Contrast Agent Incorporation into Silicone Enables Real-Time Flow-Structure Analysis of Mammalian Vein-Inspired Soft Pumps

The construction of machines consisting essentially of soft parts is a nascent and multidisciplinary research field between material science, machine engineering, and robotics. Soft silicones represent a promising class of materials for the creation of a vast multitude of biologically inspired entities. In the present work, a new type of mammalian vein‐inspired soft silicone pump is introduced and characterized, which is fabricated by virtual lost‐wax casting of 3D‐printed injection molds. These pumps can be actuated pneumatically or by internal gas combustion and preserve their functionality even after a freezing/unfreezing cycle. The possibility of using medical examination methods such as ultrasonic imaging to directly access flow information inside soft pumps is shown.

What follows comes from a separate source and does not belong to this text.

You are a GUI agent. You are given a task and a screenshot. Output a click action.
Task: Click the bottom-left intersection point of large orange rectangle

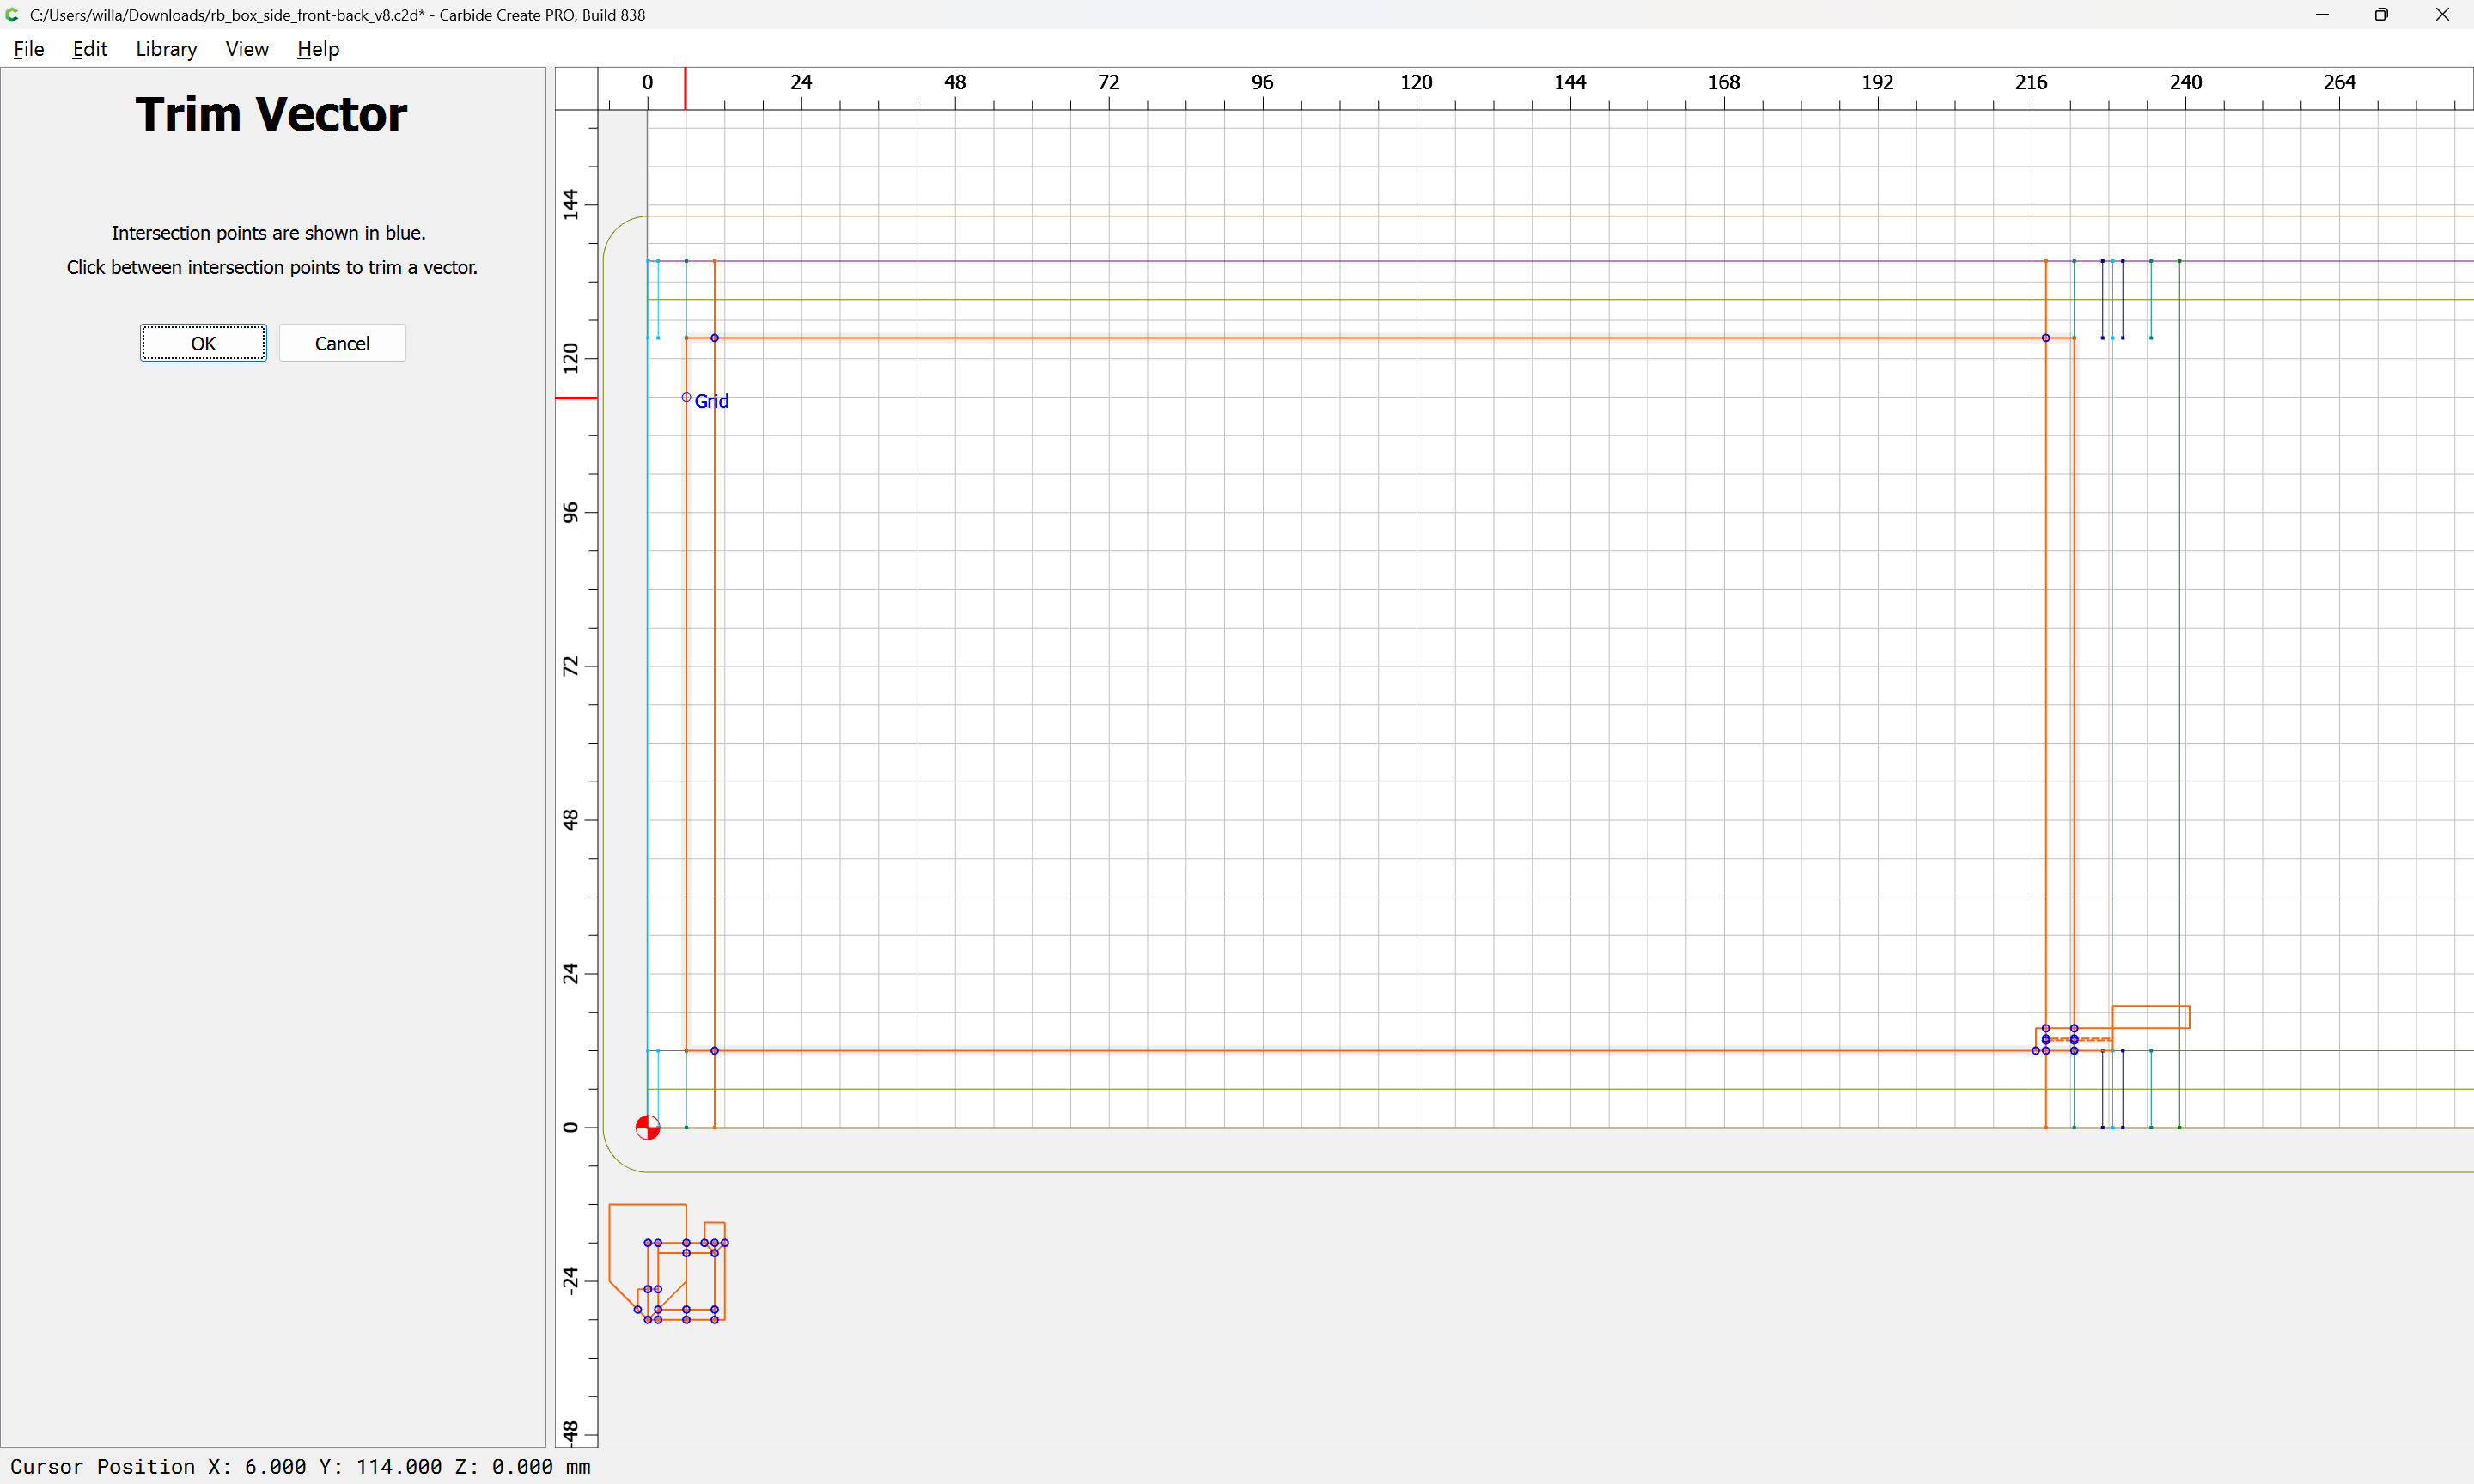point(714,1051)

Based on soda lime glass microspheres, a method is demonstrated to enhance contrast properties during such color online Doppler imaging for a detailed understanding of the inner fluid‐structure interactions. There is a nascent research field on machines that are made essentially from soft materials. A new type of mammalian vein‐inspired soft silicone liquid pump is presented and characterized, that is based on lost‐wax casting of 3D printed injection molds. By functionalizing the material with contrast agents, inner workings can be visualized in real‐time by the use of medical ultrasonography.